> _Try it_
Print the entries below again exactly as they stand, but skip any picture.

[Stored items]
----
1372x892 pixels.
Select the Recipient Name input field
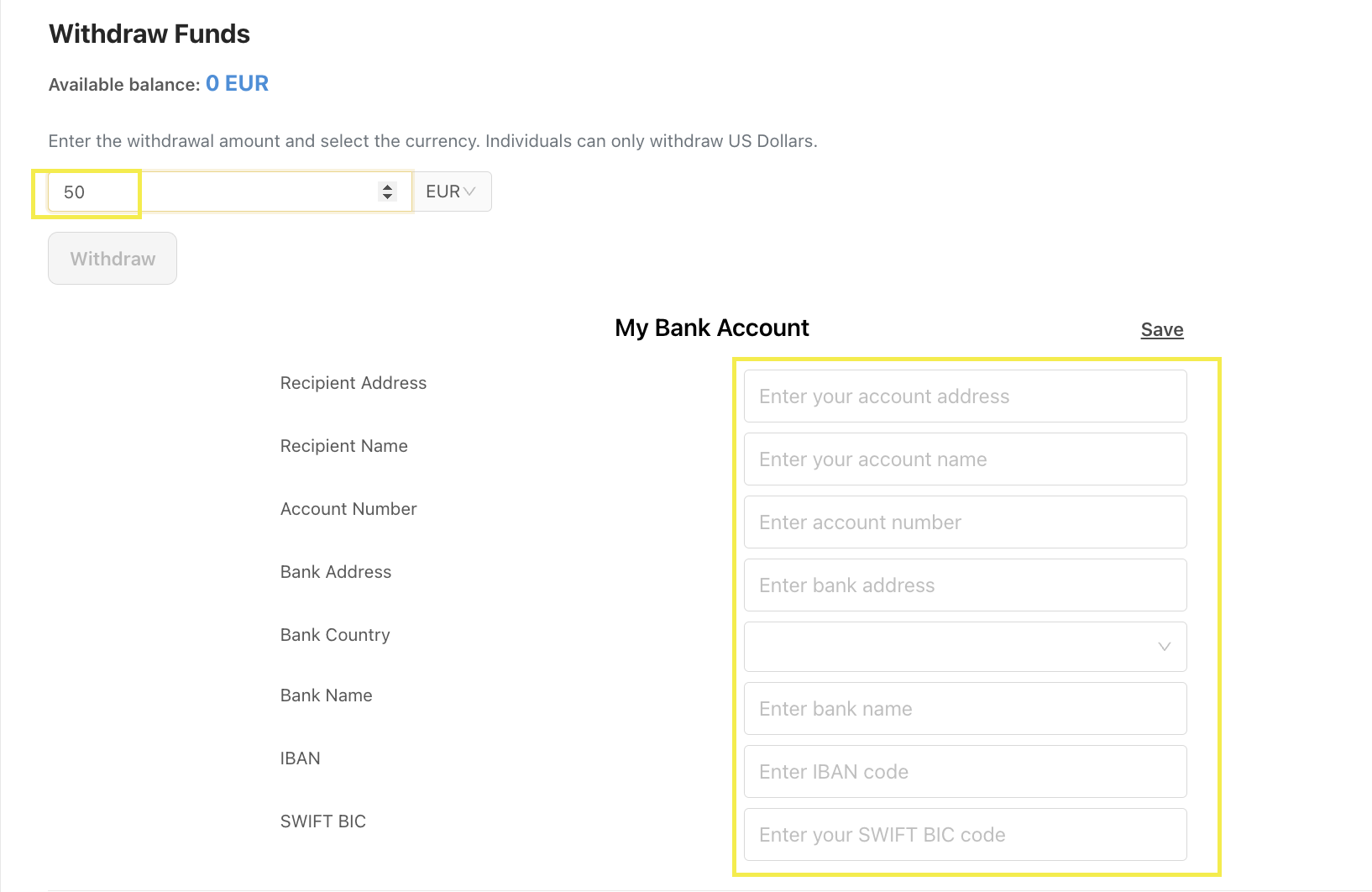965,459
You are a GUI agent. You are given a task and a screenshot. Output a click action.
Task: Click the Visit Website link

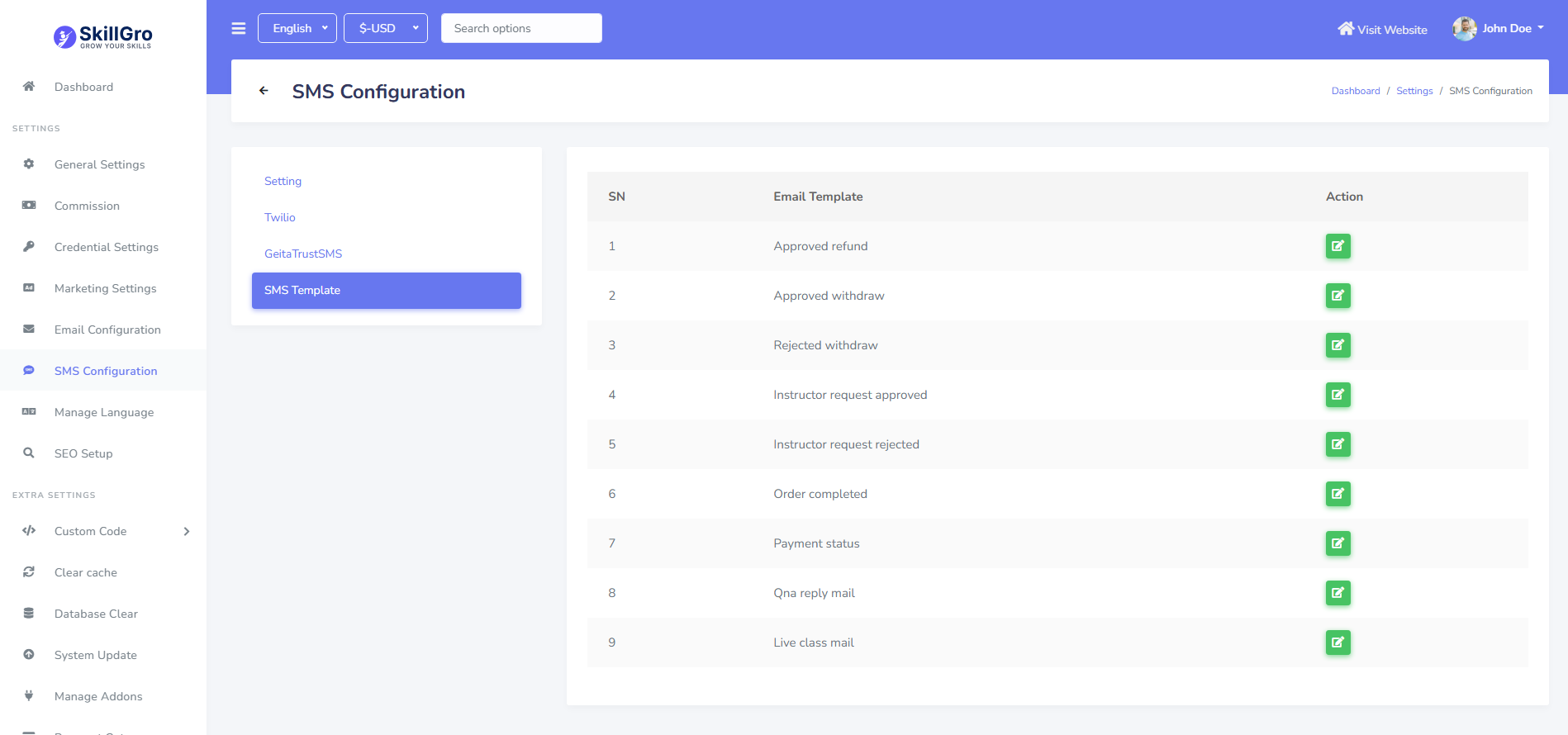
----
> _Solution to the problem_
1372x892 pixels.
Select the Recipient Name input field
965,459
You are a GUI agent. You are given a task and a screenshot. Output a click action.
Task: Click the Visit Website link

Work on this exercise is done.